*REQUIRED WORK*. Each line of the data below containing "will" needs to be listed.

*DATA TO USE*.
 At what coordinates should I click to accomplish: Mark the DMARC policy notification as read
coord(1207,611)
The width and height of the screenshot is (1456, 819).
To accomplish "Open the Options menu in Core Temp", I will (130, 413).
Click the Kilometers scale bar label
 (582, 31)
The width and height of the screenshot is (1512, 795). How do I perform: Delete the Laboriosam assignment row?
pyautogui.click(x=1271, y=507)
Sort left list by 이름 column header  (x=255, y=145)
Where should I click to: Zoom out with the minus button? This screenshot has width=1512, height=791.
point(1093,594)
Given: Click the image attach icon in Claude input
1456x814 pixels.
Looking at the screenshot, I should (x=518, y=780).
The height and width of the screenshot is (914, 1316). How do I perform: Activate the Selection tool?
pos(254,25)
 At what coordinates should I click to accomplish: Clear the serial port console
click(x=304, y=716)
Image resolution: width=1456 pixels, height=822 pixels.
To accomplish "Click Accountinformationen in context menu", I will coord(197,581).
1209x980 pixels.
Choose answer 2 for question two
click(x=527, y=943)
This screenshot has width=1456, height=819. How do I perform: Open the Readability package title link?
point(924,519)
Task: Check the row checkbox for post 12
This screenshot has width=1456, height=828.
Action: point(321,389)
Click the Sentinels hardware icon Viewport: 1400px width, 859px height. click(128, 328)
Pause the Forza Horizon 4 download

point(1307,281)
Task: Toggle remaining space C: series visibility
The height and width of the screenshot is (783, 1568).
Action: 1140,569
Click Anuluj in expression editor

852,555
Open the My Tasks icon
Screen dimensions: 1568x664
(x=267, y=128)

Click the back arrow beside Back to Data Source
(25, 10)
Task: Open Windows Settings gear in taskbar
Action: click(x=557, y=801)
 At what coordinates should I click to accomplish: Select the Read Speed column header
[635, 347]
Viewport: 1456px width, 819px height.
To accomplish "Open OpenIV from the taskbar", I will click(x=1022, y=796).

*ANSWER SPACE*.
To accomplish "Open the Options menu in Core Temp", I will (130, 413).
To accomplish "Click Accountinformationen in context menu", I will coord(197,581).
To accomplish "Open OpenIV from the taskbar", I will click(x=1022, y=796).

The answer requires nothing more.